Monday, Apr. 03, 1944

Debasing the Kudos?

"Blimey, wotta army!" exclaimed a wizened British corporal, just back from the Middle East, as he looked at bemedaled U.S. soldiers in London's streets, "Every bloomin' one of 'em an 'ero."

Last week Prime Minister Churchill, in parliamentary and much, much more tactful language, made a similar comment. He talked the House of Commons out of extending two overseas decorations to home services, declaring that he declined to "expand, inflate or dilute the currency" of Britain's medals. Leave that to the Germans, he said, who created 80 decorations in the last war and diluted the Iron Cross until it had little value except to "Herr Hitler, who, it is alleged, gave it to himself some time later." Tactfully Mr. Churchill refrained from mentioning the U.S.

In the European Theater of Operations the U.S. Army has bestowed 89,477 medals--82,280 of them in the Eighth Air Force. Altogether, in all theaters, the U.S. Army has passed out approximately 175,000 medals in World War II. The U.S. Navy, more frugal with its awards (and with about one-third the Army's personnel): 8,166.

In contrast to the lavish U.S. handout of tinsel and ribbon, the British Army, which has been more than two years longer in the war, has given only 10,896 medals; the British Navy, 6,570; the R.A.F., 9,685.

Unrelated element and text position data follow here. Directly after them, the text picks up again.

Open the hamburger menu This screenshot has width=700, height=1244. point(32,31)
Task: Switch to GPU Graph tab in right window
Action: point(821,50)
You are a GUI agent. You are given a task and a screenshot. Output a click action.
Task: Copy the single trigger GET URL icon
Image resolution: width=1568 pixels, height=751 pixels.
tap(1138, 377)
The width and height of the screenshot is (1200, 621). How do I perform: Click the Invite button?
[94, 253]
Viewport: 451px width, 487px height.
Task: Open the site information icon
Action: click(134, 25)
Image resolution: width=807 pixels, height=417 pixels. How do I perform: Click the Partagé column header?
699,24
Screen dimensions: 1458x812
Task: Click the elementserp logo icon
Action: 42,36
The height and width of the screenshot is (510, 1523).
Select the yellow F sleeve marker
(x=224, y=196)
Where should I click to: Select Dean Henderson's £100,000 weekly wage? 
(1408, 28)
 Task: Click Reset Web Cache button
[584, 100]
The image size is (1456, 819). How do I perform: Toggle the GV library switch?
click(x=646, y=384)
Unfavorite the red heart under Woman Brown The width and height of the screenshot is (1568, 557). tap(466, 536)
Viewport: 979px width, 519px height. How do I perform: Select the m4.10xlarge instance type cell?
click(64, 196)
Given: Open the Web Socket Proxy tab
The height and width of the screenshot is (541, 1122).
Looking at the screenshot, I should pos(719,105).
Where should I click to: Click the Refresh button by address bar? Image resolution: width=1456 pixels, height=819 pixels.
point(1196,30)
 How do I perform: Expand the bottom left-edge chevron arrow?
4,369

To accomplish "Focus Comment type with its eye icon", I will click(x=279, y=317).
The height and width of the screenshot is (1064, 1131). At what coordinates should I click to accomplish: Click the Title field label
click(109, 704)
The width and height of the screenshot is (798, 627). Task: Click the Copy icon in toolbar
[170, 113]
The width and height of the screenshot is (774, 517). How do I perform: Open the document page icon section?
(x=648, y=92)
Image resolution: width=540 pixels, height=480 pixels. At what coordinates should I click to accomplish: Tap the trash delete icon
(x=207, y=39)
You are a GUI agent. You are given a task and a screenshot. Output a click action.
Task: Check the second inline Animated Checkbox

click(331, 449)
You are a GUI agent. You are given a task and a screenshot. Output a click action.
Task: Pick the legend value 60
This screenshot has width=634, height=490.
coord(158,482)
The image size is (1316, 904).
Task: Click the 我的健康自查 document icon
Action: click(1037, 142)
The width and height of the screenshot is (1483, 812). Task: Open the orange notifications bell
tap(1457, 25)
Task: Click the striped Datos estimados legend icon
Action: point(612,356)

Nowadays, U.S. troops in England even kid one another about their medals. (A standing wisecrack: "He got that medal for preventing rape; he changed his mind.") But the U.S. is not the only reputable army with a lot on its chest. Russian officials joyfully announced last week that over 2,000,000 decorations had been bestowed on Soviet heroes. The Rus-sian Army has seen a lot more fighting than the U.S. Army, but in proportion to estimated size, this is at least eight times as much kudos as the U.S. Army has distributed.